There are humility and openness in the science writing I love the most—Primo Levi’s “Carbon,” for example (and it is pure story), I have read and will re-read for the rest of my life. It makes me wonder if the best science writing isn’t really about science—or only about science—at all.

Comments from other contributors to the Poetics of Science online discussion:

L. Shapley Bassen: I loved the tone of this reply. Primo Levi has long been a favorite as well. A first thought, reading your reply, was of Whitman’s “When I Heard the Learned Astronomer” and how sad it always made/makes me. All of us in this KR conference/dialog celebrate in the middle of the bridge between the two cultures. I think if Whitman were alive today, he’d be singing the body electromagnetic. [A more narcissistic thought—many of the reactions to Jamie Z’.s initial essay have been viewed w/o comment . . . others, commented upon repeatedly . . . just wondering why. I’ve tried to reply to everyone.]

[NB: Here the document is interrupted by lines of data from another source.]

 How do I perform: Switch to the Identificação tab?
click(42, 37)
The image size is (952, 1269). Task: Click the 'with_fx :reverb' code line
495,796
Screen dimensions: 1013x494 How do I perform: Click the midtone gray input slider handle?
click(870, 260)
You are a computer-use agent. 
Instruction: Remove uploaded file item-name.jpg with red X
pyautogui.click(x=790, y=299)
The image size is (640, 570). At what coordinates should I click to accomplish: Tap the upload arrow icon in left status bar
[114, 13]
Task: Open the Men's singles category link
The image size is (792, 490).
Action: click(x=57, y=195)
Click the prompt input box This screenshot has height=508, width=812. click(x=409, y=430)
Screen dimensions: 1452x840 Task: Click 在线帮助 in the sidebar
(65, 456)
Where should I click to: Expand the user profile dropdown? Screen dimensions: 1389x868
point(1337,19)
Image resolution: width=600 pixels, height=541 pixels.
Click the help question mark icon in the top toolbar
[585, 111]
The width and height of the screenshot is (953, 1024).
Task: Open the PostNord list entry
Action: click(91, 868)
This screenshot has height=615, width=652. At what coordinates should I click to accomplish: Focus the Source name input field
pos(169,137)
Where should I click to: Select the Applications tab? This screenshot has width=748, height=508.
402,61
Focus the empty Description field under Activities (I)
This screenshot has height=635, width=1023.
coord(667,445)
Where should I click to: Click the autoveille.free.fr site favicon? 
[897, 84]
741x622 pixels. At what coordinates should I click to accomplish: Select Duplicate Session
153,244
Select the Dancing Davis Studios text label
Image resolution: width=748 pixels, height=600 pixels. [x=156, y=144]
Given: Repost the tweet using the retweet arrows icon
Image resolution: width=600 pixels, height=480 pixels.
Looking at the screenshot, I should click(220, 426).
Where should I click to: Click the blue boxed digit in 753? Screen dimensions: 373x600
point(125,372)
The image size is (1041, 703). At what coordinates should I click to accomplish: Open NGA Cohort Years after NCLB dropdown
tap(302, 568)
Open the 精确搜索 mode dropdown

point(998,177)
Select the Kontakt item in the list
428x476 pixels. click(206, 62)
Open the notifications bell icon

When I heard the learn’d astronomer,
When the proofs, the figures, were ranged in columns before me,
When I was shown the charts and diagrams, to add, divide,
   and measure them,
When I sitting heard the astronomer where he lectured with
   much applause in the lecture-room,
How soon unaccountable I became tired and sick,
Till rising and gliding out I wander’d off by myself,
In the mystical moist night-air, and from time to time,
Look’d up in perfect silence at the stars.